Hail, Wonketariat! Veep, season 3, episode 2, IT’S RECAPPENING!
This episode begins with a little bit of character development for the two Selina staffers who are in stable(ish) relationships. Gary is having a fighting-but-not-fighting fight with his lady when he gets a call from Mike, who immediately brags about his awesome bachelor-fantasy-cum-honeymoon. Mike tells Gary that the outgoing POTUS’s bag man is quitting. This means that Gary could advance further up the body man ladder, but instead, he feels a touch of the ol' existential dread—“I don’t want to be a guy in his 40s carrying a bag!”—and makes him think he can become an “advisor” to Selina.

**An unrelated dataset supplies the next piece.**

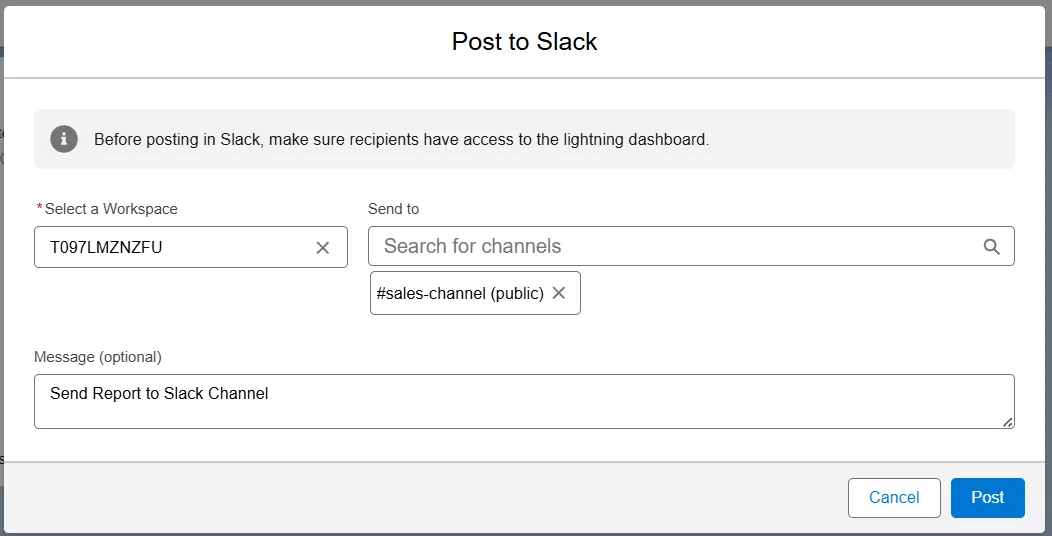Image resolution: width=1052 pixels, height=536 pixels.
Task: Click the info icon in notice banner
Action: tap(64, 139)
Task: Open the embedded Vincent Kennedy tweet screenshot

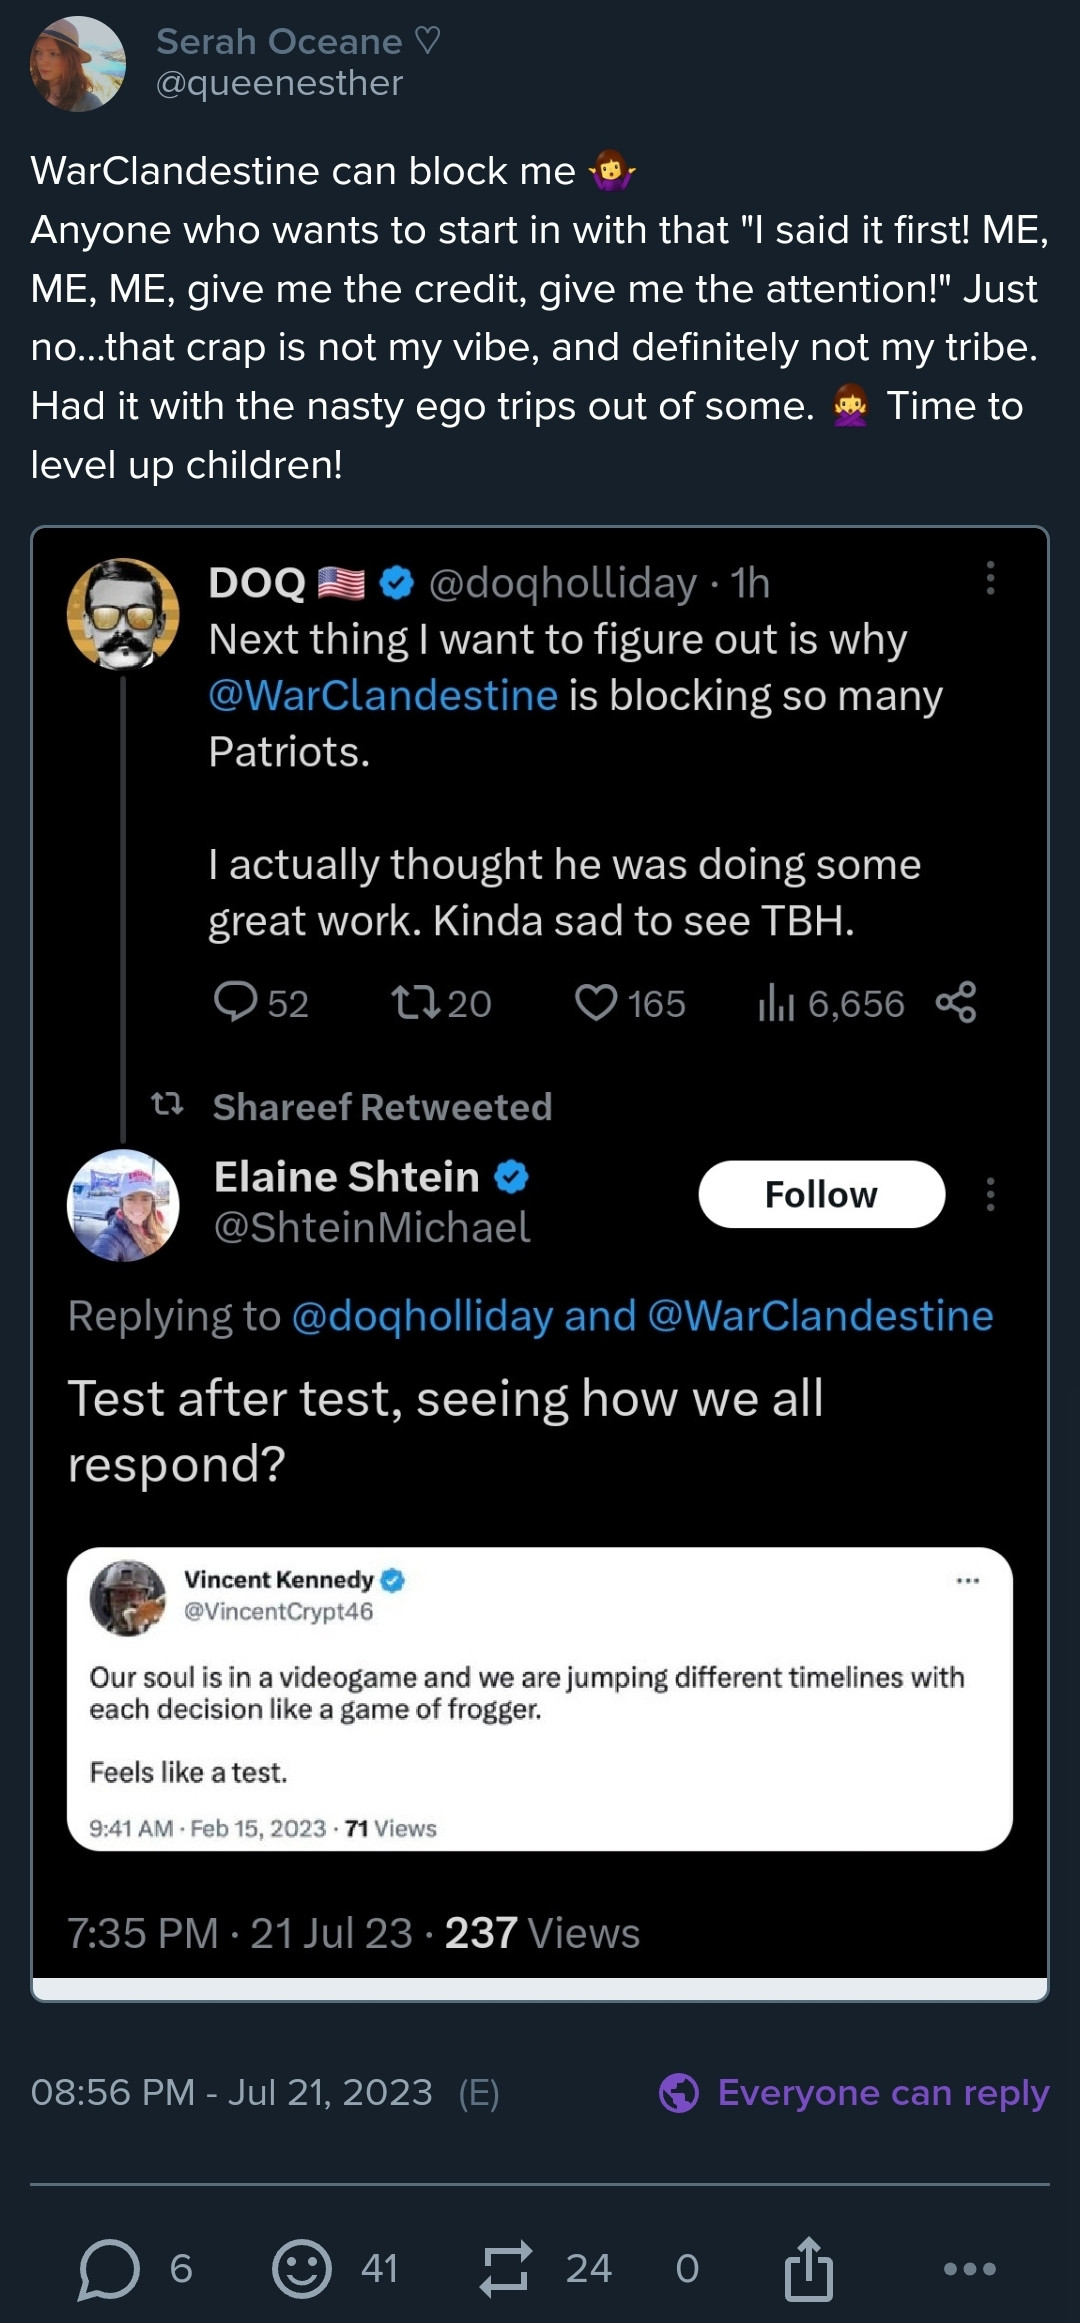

Ah, the treasured “advisor” role. This is one of the more coveted positions in politics, for many of the same reasons that a banking license is coveted in the private sector: the upside risk is largely privatized, while the downside risk is largely socialized. If you’re an advisor to a winning campaign, you are a genius, a latter-day Machiavelli whose giant brain bent the will of a great nation to your whims. But if you’re an advisor to a losing campaign, you’re still doing pretty great—there are all sorts of other people to blame for the loss, and you can still probably end up in a cushy gig on the TV, lecture, or book circuit. Heck, the "advisor" who managed to help a Democrat lose in Massachusettsis once again being called a "leading Dem pollster," so cram it with walnuts, F. Scott Fitzgerald, because for political advisors, there are too second acts in American life.